═════ Raw data

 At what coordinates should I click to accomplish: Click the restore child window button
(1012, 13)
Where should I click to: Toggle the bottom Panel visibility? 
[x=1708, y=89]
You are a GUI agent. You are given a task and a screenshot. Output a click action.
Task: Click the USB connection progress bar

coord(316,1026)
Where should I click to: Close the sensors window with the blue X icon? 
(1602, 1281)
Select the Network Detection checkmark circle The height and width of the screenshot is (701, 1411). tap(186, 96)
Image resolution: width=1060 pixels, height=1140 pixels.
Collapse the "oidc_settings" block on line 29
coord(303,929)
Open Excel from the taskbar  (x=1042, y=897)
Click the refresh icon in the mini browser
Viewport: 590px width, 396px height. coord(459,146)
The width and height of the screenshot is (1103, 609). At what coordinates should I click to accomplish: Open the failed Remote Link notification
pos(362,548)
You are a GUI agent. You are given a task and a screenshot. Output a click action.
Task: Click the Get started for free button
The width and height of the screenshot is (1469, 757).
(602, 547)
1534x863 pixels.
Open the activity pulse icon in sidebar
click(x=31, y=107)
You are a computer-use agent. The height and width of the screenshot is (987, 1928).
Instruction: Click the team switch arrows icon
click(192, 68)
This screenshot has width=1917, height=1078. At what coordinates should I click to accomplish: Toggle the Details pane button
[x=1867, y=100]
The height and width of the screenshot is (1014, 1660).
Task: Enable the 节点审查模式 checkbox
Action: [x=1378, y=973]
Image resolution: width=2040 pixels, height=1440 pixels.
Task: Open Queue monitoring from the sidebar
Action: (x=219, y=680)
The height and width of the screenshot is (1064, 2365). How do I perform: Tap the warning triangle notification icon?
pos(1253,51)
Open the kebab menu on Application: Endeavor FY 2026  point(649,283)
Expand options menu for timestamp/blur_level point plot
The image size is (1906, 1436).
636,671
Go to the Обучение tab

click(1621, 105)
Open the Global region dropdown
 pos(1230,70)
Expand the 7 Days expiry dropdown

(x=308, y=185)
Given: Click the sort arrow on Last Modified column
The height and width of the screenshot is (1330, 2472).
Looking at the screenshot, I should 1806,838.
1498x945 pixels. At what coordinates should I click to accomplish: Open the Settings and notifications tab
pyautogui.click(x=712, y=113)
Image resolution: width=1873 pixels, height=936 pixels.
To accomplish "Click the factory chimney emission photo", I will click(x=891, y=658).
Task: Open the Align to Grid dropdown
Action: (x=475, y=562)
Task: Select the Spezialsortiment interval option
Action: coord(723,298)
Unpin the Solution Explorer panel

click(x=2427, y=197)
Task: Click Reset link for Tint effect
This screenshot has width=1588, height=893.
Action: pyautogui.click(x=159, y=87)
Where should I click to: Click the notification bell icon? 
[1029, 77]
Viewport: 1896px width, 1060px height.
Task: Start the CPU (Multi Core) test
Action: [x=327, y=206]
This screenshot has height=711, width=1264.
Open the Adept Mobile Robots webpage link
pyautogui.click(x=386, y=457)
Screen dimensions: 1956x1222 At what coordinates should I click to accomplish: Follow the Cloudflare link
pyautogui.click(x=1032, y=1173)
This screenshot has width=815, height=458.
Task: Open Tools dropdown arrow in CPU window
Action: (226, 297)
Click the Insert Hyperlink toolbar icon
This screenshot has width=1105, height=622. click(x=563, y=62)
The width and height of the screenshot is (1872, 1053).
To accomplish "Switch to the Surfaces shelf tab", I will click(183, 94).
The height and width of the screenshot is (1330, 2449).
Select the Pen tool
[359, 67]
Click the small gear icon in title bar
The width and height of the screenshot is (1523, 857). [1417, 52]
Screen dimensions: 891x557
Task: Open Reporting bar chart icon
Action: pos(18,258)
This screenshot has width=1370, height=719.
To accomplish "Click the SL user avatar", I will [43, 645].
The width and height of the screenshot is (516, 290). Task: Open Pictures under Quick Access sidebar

══════════

## [Activity]
From the entries above, restate word for word the lines from the line containing "Expand the 7 Days expiry dropdown" to the line containing "Image resolution: width=1873", both ends included, and nothing more.

## [Answer for the task]
Expand the 7 Days expiry dropdown

(x=308, y=185)
Given: Click the sort arrow on Last Modified column
The height and width of the screenshot is (1330, 2472).
Looking at the screenshot, I should 1806,838.
1498x945 pixels. At what coordinates should I click to accomplish: Open the Settings and notifications tab
pyautogui.click(x=712, y=113)
Image resolution: width=1873 pixels, height=936 pixels.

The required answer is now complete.